In a previous post we introduced the problem of detecting Gravity Waves using Machine Learning and suggested using techniques like Minimum Path Basis Pursuit.  Here, we drill down into the theoretical justifications of the general approach–called Compressed Sensing–and try to at least understand what the current theory actually tells us.

Linear Algebra: Solving Ax=b with an Over-Complete Basis

In traditional linear algebra, we solve the problem

\mathbf{Ax}=\mathbf{b}

using the Penrose Pseudo-Inverse

\mathbf{x}=(\mathbf{A}^{t}\mathbf{A})^{-1}\mathbf{A}^{t}\mathbf{b}

where x is a vector of length n , and \mathbf{A} is an m x n matrix

A standard and very old machine learning approach is to add a small constant \lambda to the diagonal, called  Tikhonov Regularization or Ridge Regression

\mathbf{x}(\lambda)=(\mathbf{A}^{t}\mathbf{A}-\lambda\mathbf{I})^{-1}\mathbf{A}^{t}\mathbf{x}

This is equivalent to constrained optimization problem

\min\Vert\mathbf{Ax}-\mathbf{b}\Vert_{2}+\lambda\Vert\mathbf{x}\Vert_{2}

Basis Pursuit — or L1 Regularization

It has been known in geophysics and astrophysics since the 1970s that frequently we can do better if we minimize the l1 -norm instead of the  l2 -norm of \mathbf{x}

\min\Vert\mathbf{Ax}-\mathbf{b}\Vert_{2}+\lambda\Vert\mathbf{x}\Vert_{1}

where

\Vert\mathbf{x}\Vert_{1}=\sum_{i=1}^{N}|x_{i}|

Note: sometimes this is written as an unconstrained optimization problem

\min\Vert\mathbf{x}\Vert_{1}  subject to \mathbf{Ax}=\mathbf{b}

appland this can be relaxed to

\min\Vert\mathbf{x}\Vert_{1}  subject to (\mathbf{Ax}-\mathbf{b})\le\epsilon

The constrained solution, and related l_{1} -regularization problems, are readily solved using numerical techniques, and are available, in some form, in many R and MatLab packages and open source tools.

Familiar Open Source Tools
Liblinear: (L1 Regularized Classification)
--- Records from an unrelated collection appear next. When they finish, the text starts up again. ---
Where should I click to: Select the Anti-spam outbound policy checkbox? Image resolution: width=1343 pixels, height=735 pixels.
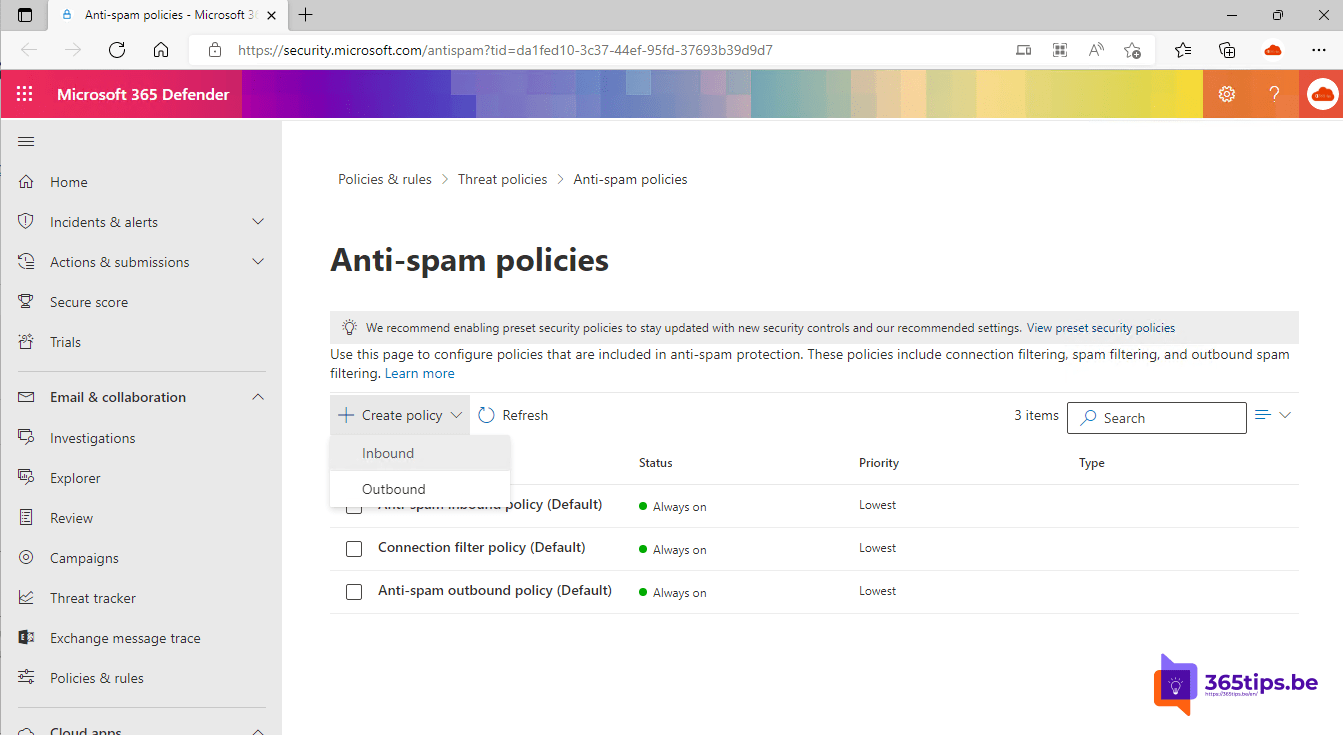354,591
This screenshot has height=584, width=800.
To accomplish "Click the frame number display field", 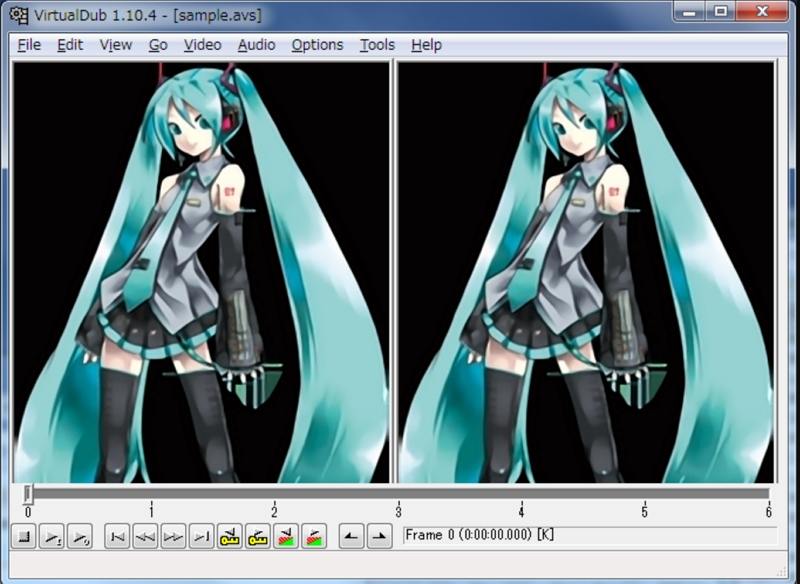I will (588, 535).
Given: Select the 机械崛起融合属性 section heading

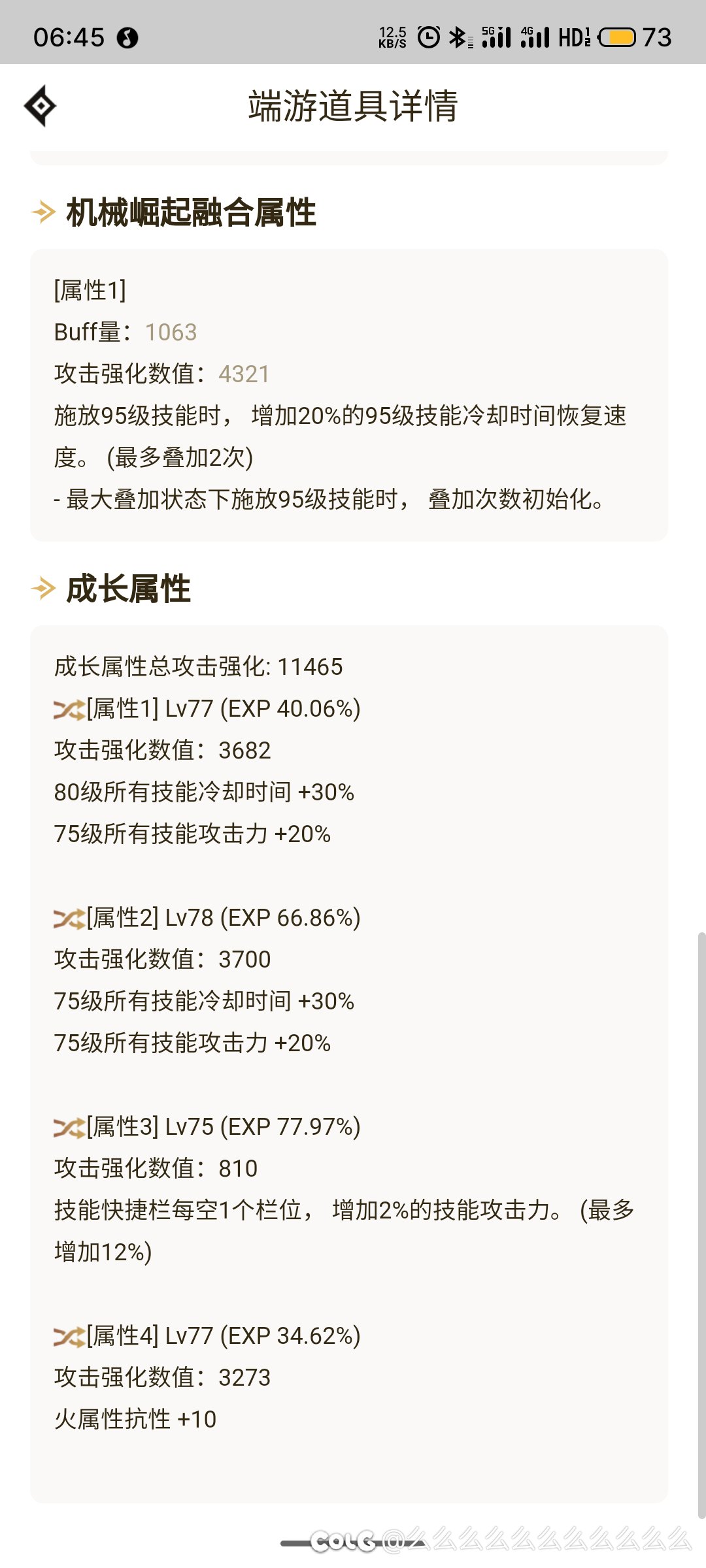Looking at the screenshot, I should (x=191, y=212).
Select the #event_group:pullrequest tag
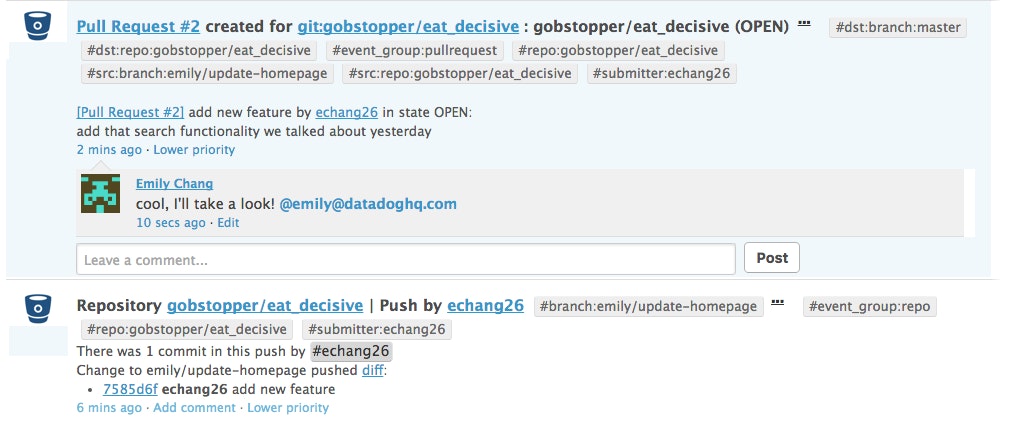This screenshot has width=1012, height=436. [414, 50]
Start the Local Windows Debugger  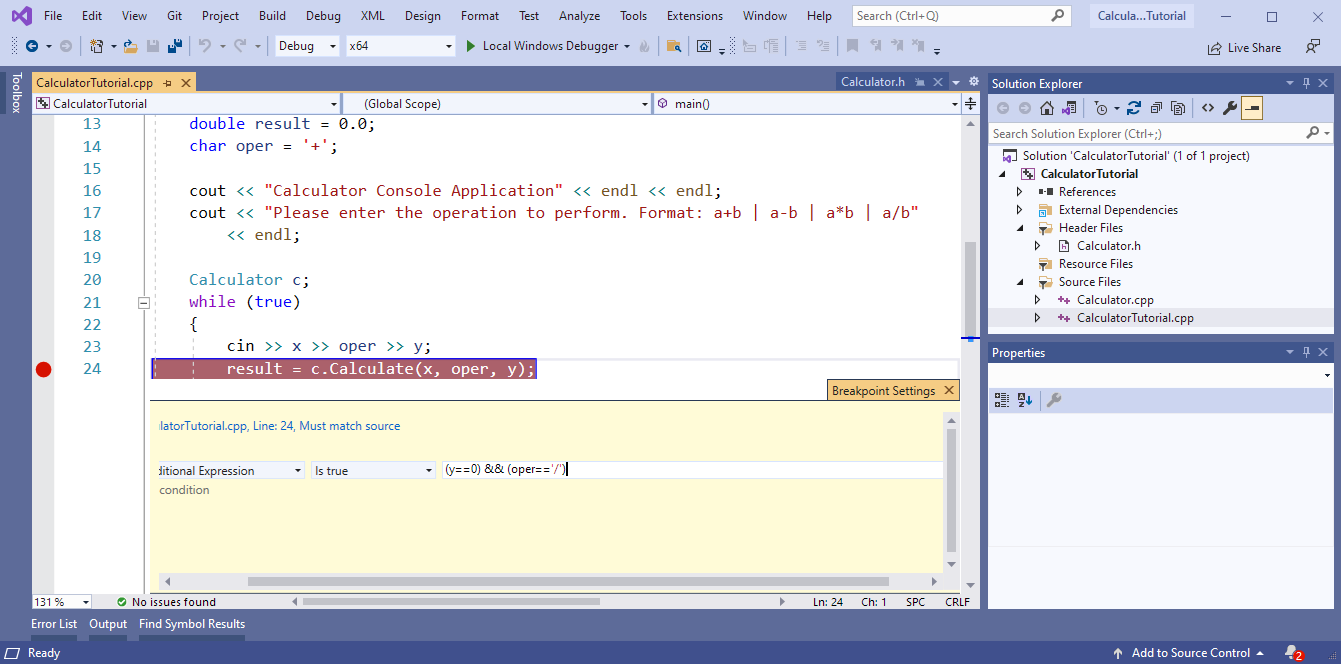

The current version of Liblinear (1.9) includes l_{1} -regularization for classification in (along with l_{2} -regularization SVM regression methods ):

./liblinear-1.91/train 
Usage: train [options] training_set_file [model_file]
options:
-s type : set type of solver (default 1)
...
5 -- L1-regularized L2-loss support vector classification
...

To solve a regression, we can use

Vowpal Wabbit (VW):

VW actually solves the more general problem (i.e. an Elastic Net)

\min\mathcal{L}+\lambda_{1}\Vert\mathbf{x}\Vert_{1}+\lambda_{2}\Vert\mathbf{x}\Vert_{2}

where \mathcal{L} is a general Loss function for either classification or regression.  We set the regularization parameters via the command line Update Rule Options

--l1 arg (=1)                    l_1 lambda
--l2 arg (=1)                    l_2 lambda

There even hardware implementations of compressed sensing: see the awesome Nuit Blanche blog for more details.

(Apparently) when solving a regression problem, we call the l_{1} -regularization problem Basis Pursuit (BP) [7]

BP is a principle for decomposing a signal into an optimal superposition of dictionary elements (an over-complete basis), where optimal means having the smallest l_{1} -norm of coefficients among all such decompositions.

Unfortunately, neither of these off-the-shelf programs will work to find our Gravity Waves; for that, we need to add path constraints.  

Our signal is very weak (SNR << 1) and we are trying to reconstruct a continuous, differentiable function of a known form.  We  will be push the computational and theoretical limits of these methods.  To get there (and because it is fun), we highlight a little theoretical work on Compressed Sensing

Compressed Sensing

In the past decade, work by Dave Donoho and Emmanuel Candes at Stanford and Terence Tao at Berkeley have formalized and developed the theoretical and practical ideas of Basis Pursuit under the general name compressed sensing.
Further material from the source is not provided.